Christoph Niering

Insolvenz­verwalter hoffen auf klare Berufsregeln

Seit Jahren wartet die Branche der Insolvenzverwalter auf klare Regelungen zur Berufsausübung. Nun steht ein Eckpunktepapier in Aussicht. VID-Vorsitzender Christoph Niering erklärt, welche Punkte noch strittig sind.

Insolvenz­verwalter hoffen auf klare Berufsregeln

Sabine Reifenberger.

Herr Niering, die Berufung von Insolvenzverwaltern läuft dezentral. Sie setzen darauf, dass sich das bald ändert.

Bisher führen mehr als 180 deutsche Insolvenzgerichte, und dort jeder Insolvenzrichter für sich, eine sogenannte Vorauswahlliste. Die Maßstäbe für die Aufnahme in eine solche Liste sind jedoch sehr individuell und unterschiedlich. Das ist von außen nicht immer nachvollziehbar. Das Bundesministerium der Justiz hat nun mitgeteilt, dass kurzfristig ein Eckpunktepapier zum Berufsrecht veröffentlicht werden soll. Dieses soll die Grundlage für einen Gesetzentwurf bilden. Nach mehr als 20-jähriger Diskussion wäre ein solches Eckpunktepapier ein echter Meilenstein. Die Bundesregierung zeigt aus unserer Sicht damit, dass sie den Handlungsbedarf im Berufsrecht versteht.

Was genau wollen Sie denn mit einer neuen Regelung erreichen?

◆ ◆ ◆ ◆ ◆

ARBEITSANWEISUNGEN →
A) Schreiben Sie den Abschnitt des Textauszugs von „Seit Jahren wartet“ bis „das bald ändert.“ wortgetreu ab.
B) Wie viele deutsche Insolvenzgerichte führen laut Textauszug bisher eine Vorauswahlliste?
C) Prüfen Sie, ob die folgenden Aussagen mit dem Textauszug übereinstimmen, und belegen Sie jede Antwort (ja oder nein) mit einem wörtlichen Zitat daraus: (i) Das Eckpunktepapier soll die Grundlage für einen Gesetzentwurf bilden. (ii) Die Maßstäbe für die Aufnahme in eine Vorauswahlliste sind an allen Gerichten einheitlich. (iii) Das Bundesministerium der Justiz hat die Veröffentlichung des Eckpunktepapiers angekündigt.
Die Daten werden für die Bearbeitung nicht gebraucht.

GESAMMELTE DATEN →
◆ ◆ ◆ ◆ ◆

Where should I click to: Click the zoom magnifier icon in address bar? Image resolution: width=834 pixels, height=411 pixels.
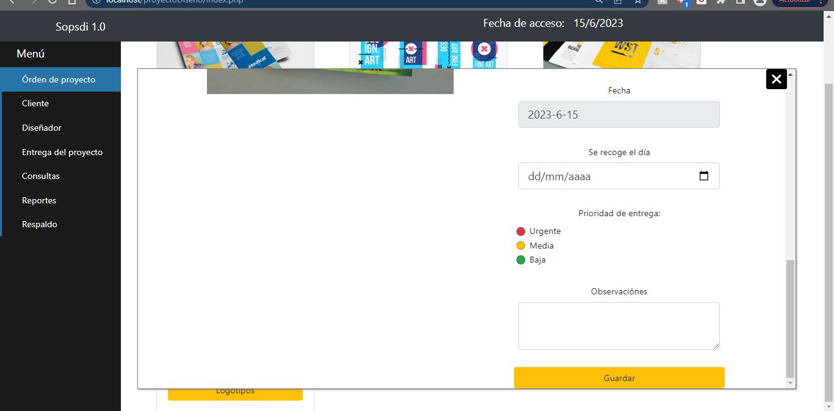click(599, 2)
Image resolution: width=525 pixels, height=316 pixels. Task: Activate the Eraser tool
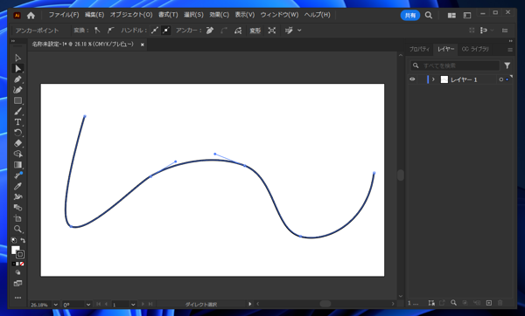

◆ ◆ ◆ ◆ ◆

LÖSUNGEN →
A)
Seit Jahren wartet die Branche der Insolvenzverwalter auf klare Regelungen zur Berufsausübung. Nun steht ein Eckpunktepapier in Aussicht. VID-Vorsitzender Christoph Niering erklärt, welche Punkte noch strittig sind.

Insolvenz­verwalter hoffen auf klare Berufsregeln

Sabine Reifenberger.

Herr Niering, die Berufung von Insolvenzverwaltern läuft dezentral. Sie setzen darauf, dass sich das bald ändert.

B) Mehr als 180.

C)
(i) Ja: „Dieses soll die Grundlage für einen Gesetzentwurf bilden.“
(ii) Nein: „Die Maßstäbe für die Aufnahme in eine solche Liste sind jedoch sehr individuell und unterschiedlich.“
(iii) Ja: „Das Bundesministerium der Justiz hat nun mitgeteilt, dass kurzfristig ein Eckpunktepapier zum Berufsrecht veröffentlicht werden soll.“